Война — это холод, от которого не спасает тонкая немецкая форма (ее выдают новобранцам, срезая на глазах нашивки с именами погибших прошлых владельцев). Мороз разлит по кадру, который блестит от инея. Отмерзшие руки солдат учат греть, засунув их в штаны, в таком положении ребята проводят существенную часть времени. Война — это голод, и первое, что делают бойцы, ворвавшись в чужие окопы, — бегут в кладовки и пихают в рот всё съедобное, платя за это иногда жизнью. Кровь убитых брызжет прямо в камеру, нам в лицо, а вояки хохочут, колбасой спешно давятся.
Потом надо будет бродить по полю и собирать с погибших друзей жетоны. Жечь всё, что горит, чтобы согреться. Укреплять окопы перед атакой французов. А потом надо отправиться искать подкрепление, которое куда-то запропастилось, и обнаружить, что все 60 безусых мальчишек лежат отравленные газовой атакой. Их тоже нужно сосчитать, перетаскать, сложить по гробам или просто закопать.
В фильме две сцены боя, одна длится полчаса и сделала бы честь самому Спилбергу. Надо видеть, как обезумевшие от грохота пацаны, выронившие ружья, режут противника ножами и лопатами, душат руками, грызут, царапают. Как огнеметами жгут сдающихся в плен безоружных мальчишек — здесь вообще поднятые руки не учитывают, убивают на месте. Как во время схватки бойцы вдруг останавливаются, увидев перед собой не врага, а обычного юношу, такого же, как они, испуганного, голодного, замерзшего. Всё происходит слишком быстро, никто ни о чем не думает, все орут, бегут, прячутся, отползают подальше с оторванными конечностями, топят друг друга все в той же грязи, где гусеницы танков перемешивают глину с телами еще живых солдат. Это зрелище не для слабонервных, и даже на домашнем экране подписчика Netflix погружают зрителя почти в транс. Слишком страшно, слишком реально, слишком близко.
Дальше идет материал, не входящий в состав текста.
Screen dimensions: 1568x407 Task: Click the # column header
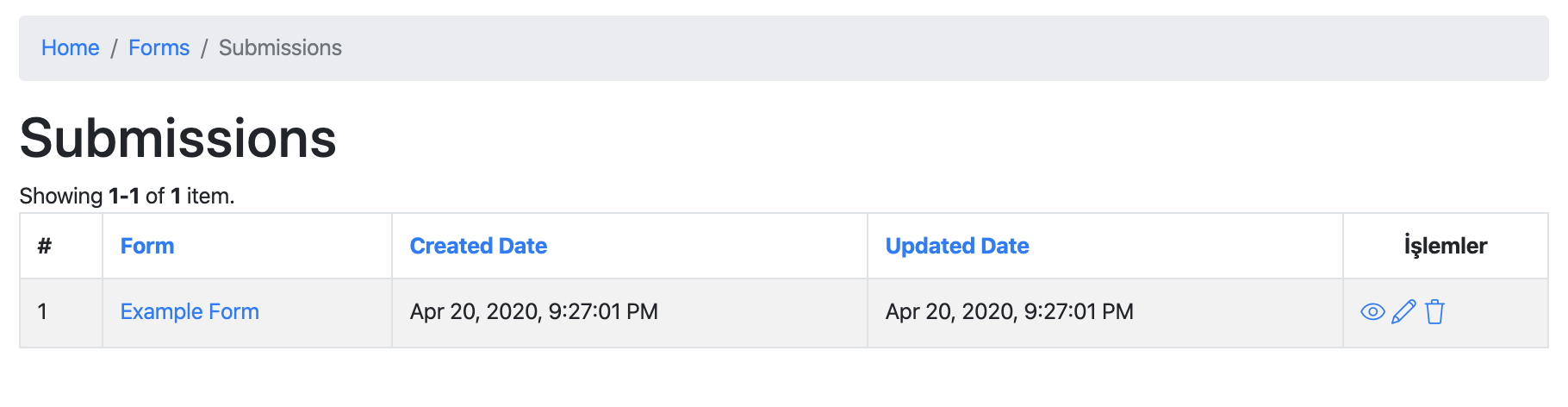(x=45, y=247)
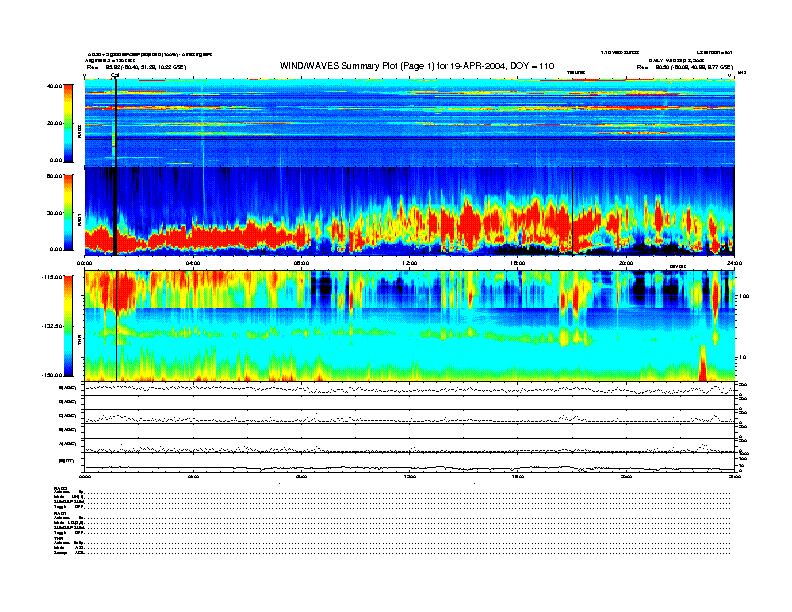
Task: Click the topmost line plot strip below TNR
Action: click(410, 388)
А потом иногда нас перемещают в мир уютных кабинетов с дорогой мебелью. Там хорошо одетые люди, пока солдаты мерзнут в грязных окопах, истекая кровью, обсуждают, что вот французы совсем невыгодные условия для мира предлагают. Так что надо воевать. Германия должна победить, так сказал кайзер. В этих сценах великолепно играет главная звезда фильма Даниэль Брюль, которого кто-то знает по «Гудбай, Ленин!», а кто-то — по «Капитану Америке» и «Бесславным ублюдкам». Одинокий и неприкаянный, потерявший на войне сына, он бродит по кабинетам и безуспешно доказывает, что надо любой ценой остановиться гибель людей со всех сторон. И что если цена этому — капитуляция, то надо соглашаться, иначе скоро ставить подпись будет некому и не за кого.
Критики сходятся на том, что выдвинутый Германией на «Оскар» фильм имеет немало шансов получить награду. Но еще важнее — что на Netflix фильм уже в десятке по просмотрам, а через неделю будет в пятерке. Это значит, что авторов поняли и услышали, и не только люди, читавшие Ремарка, а уже более 50 млн подписчиков во всем мире. Это и есть главная награда.